- **Excerpted text**:
[PD] pd2stepper round II
Martin Peach
martin.peach at sympatico.ca
Wed Dec 27 20:24:29 CET 2006
alejo d wrote:
> hia, some months ago there was a thread about controllin' step motors
> from pd to the arduino, it went as it often goes, into a very
> technical discussion and at the end im not sure if it is or is not
> possible to control this kind of motors via pduino or any other way..
> i just want to be able to use the board and the motors from pd, can
> that be achived with the actual pduino?
>
> can anyone share a pd patch for doing so, im sending a sequence of
> values to the pins in the arduino where the stepper is connected
> (previously tested the wiring and it all works fine with a
> potentiometer) but it only tics and doesnt move no matter the pattern
> i try.
>
> this is the thread where things where being discussed:
> http://www.mail-archive.com/pd-list@iem.at/msg00315.html
In that message I said that I tried it and it worked for me.

Stored records
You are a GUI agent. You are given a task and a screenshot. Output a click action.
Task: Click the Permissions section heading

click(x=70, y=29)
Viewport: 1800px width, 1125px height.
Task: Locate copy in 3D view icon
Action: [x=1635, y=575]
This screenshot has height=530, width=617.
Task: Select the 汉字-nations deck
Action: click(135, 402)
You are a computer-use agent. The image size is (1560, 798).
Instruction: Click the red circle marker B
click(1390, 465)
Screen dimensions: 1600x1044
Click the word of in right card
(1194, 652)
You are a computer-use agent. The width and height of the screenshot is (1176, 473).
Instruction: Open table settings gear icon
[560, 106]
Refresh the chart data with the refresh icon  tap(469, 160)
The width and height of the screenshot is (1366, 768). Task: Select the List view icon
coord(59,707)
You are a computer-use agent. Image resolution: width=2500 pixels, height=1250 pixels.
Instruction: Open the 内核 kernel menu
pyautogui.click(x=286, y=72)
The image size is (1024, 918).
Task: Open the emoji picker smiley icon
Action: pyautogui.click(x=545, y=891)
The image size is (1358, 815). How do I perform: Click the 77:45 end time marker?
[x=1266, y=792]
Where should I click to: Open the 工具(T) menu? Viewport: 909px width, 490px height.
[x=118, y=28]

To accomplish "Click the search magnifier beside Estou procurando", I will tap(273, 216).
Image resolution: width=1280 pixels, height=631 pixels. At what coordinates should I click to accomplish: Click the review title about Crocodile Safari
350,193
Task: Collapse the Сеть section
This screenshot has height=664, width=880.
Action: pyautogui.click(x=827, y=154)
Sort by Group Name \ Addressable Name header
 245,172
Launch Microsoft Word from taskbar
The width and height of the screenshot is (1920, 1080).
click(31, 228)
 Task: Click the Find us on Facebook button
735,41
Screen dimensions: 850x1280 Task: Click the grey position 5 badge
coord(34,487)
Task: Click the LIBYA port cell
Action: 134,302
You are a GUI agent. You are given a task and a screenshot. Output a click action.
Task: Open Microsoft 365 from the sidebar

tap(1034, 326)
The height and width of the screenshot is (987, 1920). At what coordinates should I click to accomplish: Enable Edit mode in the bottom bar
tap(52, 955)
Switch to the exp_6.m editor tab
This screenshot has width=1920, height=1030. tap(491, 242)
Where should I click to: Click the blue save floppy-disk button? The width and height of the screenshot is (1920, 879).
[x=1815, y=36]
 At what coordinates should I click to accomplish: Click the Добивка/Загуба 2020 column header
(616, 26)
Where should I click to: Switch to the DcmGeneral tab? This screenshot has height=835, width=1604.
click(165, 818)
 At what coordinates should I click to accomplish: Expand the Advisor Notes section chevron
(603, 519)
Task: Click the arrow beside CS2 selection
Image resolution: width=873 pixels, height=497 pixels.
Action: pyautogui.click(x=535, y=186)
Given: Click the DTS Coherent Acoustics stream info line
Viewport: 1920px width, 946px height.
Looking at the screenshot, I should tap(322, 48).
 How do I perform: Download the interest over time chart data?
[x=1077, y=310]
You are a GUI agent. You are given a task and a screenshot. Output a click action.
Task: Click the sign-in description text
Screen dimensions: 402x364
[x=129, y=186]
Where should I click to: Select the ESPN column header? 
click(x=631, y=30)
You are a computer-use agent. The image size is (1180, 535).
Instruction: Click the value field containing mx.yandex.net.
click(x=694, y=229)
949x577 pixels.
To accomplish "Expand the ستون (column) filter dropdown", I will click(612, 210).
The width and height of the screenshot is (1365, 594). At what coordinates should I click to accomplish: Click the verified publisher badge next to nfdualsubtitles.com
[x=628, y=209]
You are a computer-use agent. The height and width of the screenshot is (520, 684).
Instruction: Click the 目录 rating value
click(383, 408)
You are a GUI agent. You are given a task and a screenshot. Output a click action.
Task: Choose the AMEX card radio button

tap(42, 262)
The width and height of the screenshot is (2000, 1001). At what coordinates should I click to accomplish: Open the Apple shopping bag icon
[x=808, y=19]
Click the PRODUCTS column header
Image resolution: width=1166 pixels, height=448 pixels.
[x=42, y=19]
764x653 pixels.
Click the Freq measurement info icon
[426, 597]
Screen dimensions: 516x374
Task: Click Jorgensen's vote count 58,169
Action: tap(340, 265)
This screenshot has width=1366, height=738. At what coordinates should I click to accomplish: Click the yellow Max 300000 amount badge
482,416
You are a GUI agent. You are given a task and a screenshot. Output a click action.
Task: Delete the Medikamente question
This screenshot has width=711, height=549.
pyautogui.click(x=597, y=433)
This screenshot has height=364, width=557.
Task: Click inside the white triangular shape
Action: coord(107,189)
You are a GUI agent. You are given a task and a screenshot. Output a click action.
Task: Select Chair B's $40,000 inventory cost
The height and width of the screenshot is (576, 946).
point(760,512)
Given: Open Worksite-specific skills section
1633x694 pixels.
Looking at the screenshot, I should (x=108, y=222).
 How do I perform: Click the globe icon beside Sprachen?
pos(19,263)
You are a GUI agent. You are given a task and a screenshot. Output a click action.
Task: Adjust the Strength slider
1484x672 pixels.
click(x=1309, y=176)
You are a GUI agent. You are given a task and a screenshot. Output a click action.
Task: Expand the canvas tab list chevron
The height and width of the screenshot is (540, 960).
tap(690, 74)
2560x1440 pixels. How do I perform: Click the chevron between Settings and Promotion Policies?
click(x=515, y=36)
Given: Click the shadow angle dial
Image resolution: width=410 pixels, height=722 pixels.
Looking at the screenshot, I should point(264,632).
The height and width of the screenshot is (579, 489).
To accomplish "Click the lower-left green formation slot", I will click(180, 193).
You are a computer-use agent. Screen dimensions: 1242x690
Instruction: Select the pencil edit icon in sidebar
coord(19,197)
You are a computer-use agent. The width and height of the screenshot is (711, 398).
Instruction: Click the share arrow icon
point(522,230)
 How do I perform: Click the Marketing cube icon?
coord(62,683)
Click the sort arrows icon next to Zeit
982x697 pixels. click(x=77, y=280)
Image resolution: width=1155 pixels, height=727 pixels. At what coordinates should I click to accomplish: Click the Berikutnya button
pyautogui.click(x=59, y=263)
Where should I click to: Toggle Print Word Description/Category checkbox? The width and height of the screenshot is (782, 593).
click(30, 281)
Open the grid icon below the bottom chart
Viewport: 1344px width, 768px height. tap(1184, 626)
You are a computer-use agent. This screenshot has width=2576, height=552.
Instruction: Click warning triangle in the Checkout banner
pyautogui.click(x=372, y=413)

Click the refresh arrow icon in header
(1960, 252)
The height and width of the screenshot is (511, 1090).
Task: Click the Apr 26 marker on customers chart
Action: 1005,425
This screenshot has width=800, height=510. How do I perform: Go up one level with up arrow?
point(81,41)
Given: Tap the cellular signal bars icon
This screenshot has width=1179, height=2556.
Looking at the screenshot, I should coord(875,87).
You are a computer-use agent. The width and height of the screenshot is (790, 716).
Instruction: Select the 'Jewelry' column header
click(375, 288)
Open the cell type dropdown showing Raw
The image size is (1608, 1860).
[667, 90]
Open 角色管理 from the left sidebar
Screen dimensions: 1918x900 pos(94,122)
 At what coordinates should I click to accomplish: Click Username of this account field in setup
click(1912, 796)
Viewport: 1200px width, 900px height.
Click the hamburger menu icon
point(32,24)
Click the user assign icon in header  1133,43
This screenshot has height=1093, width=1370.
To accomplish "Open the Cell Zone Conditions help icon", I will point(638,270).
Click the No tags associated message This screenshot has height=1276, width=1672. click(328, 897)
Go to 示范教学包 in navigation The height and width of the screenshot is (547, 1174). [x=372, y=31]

- **Goal**:
Proceed with the mailing-list reply about controlling stepper motors from Pd, starting after its last sentence.

- **Output of the exercise**:
Without knowing any details of your circuit I can't say anything except
generalities:
First, almost no microcontroller is able to drive any kind of motor
directly. You need some kind of power transistor or relay in between.
Second, there are two main types of stepper motor - unipolar and
bipolar. A typical unipolar motor has 6 wires - three for each coil. One
wire of each triplet is connected to the middle of the coil, the others
are at the ends. Unipolar motors are easiest to drive. You need 4
transistors, one on each end of each coil. The middle of the coils is
always attached to the positive power supply (usually 5-24V).
Bipolar motors need an h-bridge setup since you have to invert the
polarity of each coil. This takes 8 transistors altogether.
Third, you have to experiment with different sequences until you get the
motor to move properly. The link here has examples of sequences:
http://www.appliedmotionproducts.com/support/wiring.php
Fourth, the timing is important: not too fast or the motor doesn't have
time to step, too slow and it heats up because current is passing
through the coils but no work is being done. About 15 milliseconds per
step works for a small motor.
With pduino you can send each bit pattern at once, don't set the pins
one at a time, it's too slow.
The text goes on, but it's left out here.